LE QUOTIDIEN : Les saisies de faux médicaments se multiplient. Est-ce le signe que la lutte s’intensifie ou que les trafics prospèrent ?
ALINE PLANÇON : Effectivement, il y a de plus en plus de saisies parce qu’il y a une explosion globale du trafic. Des statistiques établies montrent que dans les pays d’Afrique subsaharienne, la part du trafic peut se monter à 40 % du marché. L’OMS parlait de 10 % à l’échelle planétaire. Lors d’une opération comme celle de Pangea VII, (opération annuelle internationale visant à lutter contre la vente en ligne de médicaments contrefaits et illégaux) menée tout récemment, des centaines de milliers de doses ont été saisies en une semaine.
L’arbre des saisies ne cache-t-il pas la forêt des trafics ?
Nous en sommes bien conscients, mais les États et les polices s’intéressent de plus en plus à ce problème. Ce n’était pas le cas voilà quelques années. Dans ce combat, le partenariat entre la police, les régulateurs de santé et les professionnels est nécessaire.
L’ouverture à signature en 2011 de la convention Medicrime du conseil de l’Europe, qui a pour but de criminaliser la contrefaçon, est un pas significatif dans cette lutte. Plus de 20 pays l’ont signé et deux l’ont ratifiée. Il y a aussi la directive européenne de 2010, portant sur un renforcement du contrôle des vrais médicaments, ce qui aura pour conséquence de rendre la vie plus difficile aux trafiquants.
Pourquoi la législation en France n’est-elle pas plus dure à l’encontre des trafiquants ?

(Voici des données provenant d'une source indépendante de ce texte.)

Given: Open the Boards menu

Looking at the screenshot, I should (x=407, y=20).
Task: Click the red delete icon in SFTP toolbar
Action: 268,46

La France est l’un des rares pays doté d’un service spécifique : l’Office central de lutte contre les atteintes à l’environnement et à la santé publique (OCLAESP). C’est un service qui réunit en son sein des policiers et des gendarmes, mais aussi des régulateurs de santé. Il faut une volonté politique internationale de lutte contre les crimes pharmaceutiques. Mais l’éveil est réel sur cette thématique, les actions de lutte se multiplient.
À Interpol, quels outils utilisez-vous pour agir ?
Nous disposons de réseaux de messagerie sécurisée entre les pays membres. Ils permettent d’échanger des informations sur des criminels en temps réel et en toute sécurité. Si un trafiquant de médicament s’est réfugié dans un pays tiers, l’État où ont eu lieu ses activités criminelles peut publier un mandat d’arrêt international auprès de nos 190 pays membres.
Interpol est une organisation policière de coordination. Elle n’a pas de pouvoir d’enquête, ce sont les pays membres qui en disposent. Nous mettons en partage les informations dont nous font part les pays membres, et coordonnons les opérations du type Pangea VII, qui sont des initiatives d’Interpol à la demande des pays membres. De plus, Interpol a une mission d’expertise. Nous mettons en place des séminaires de formation très spécifiques qui s’adressent aux policiers, aux douaniers et aux régulateurs de santé, pour les sensibiliser au trafic de faux médicaments.
La clé de la lutte contre ce trafic n’est-elle pas un vrai durcissement des peines ?
Je ne crois pas. Le durcissement des peines est nécessaire, mais la priorité est la prise de conscience par les patients des risques qu’ils encourent en n’achetant pas dans une chaîne de distribution légale. Vous pouvez avoir tout l’arsenal répressif que vous voulez, cette prise de conscience, avec l’aide des professionnels de santé, permettrait de marquer un point crucial dans ce combat.